Brennan’s image had become debaucherous by association. But that was no surprise in a notoriously toxic period for British tabloids that subjected female stars (both homegrown and American, like Lindsay Lohan and Britney Spears) to invasions of privacy and public hounding.
The media narrative around Moss was, at the time, one of excess. A 2005 drug scandal had cost her several high-profile modeling contracts amid investigations by British police. (The Daily Mail had declared on its cover that “Cocaine Kate’s” career was “in ruins,” though she was never charged and was named Model of the Year at the British Fashion Awards the next year.)
“I understand why they do it,” Brennan said of how his photo was presented. “Kate having a cigarette, sitting on the stairs, doesn’t really sell newspapers.”
But Brennan, who has photographed Moss numerous times in the 2000s, disputed the “party Kate” reputation that surrounded her. “I’ve never really seen her in that way,” he said, adding of his famous photo: “I just see one of my favorite models looking her absolute best at the peak of her career.”

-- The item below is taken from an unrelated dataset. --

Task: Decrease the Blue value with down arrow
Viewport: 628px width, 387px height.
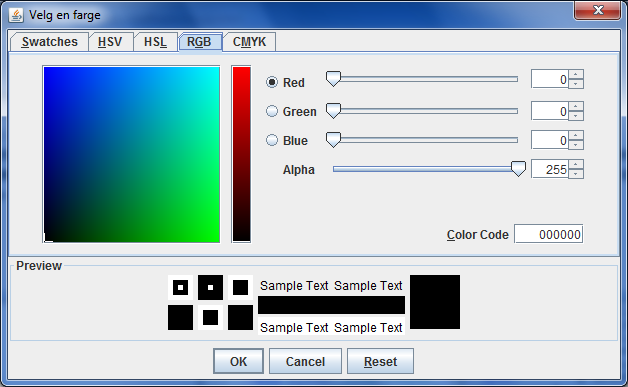Action: click(x=576, y=145)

Yet, his favorite shot from the encounter isn’t the one the world knows — he prefers one taken fractionally later in which Moss is on her feet, heading to the door. “It’s more catwalk-y,” Brennan said. He included it in his book, while accepting that photographers don’t control which of their images capture the public imagination.
“They say that every good photographer, at some point in their career, should have one image that transcends all others,” he said. “And I feel I’ve achieved it with this one — but it wasn’t intentional.”
“The Big Shot: Photographs by Greg Brennan,” published by ACC Art Books, is available now.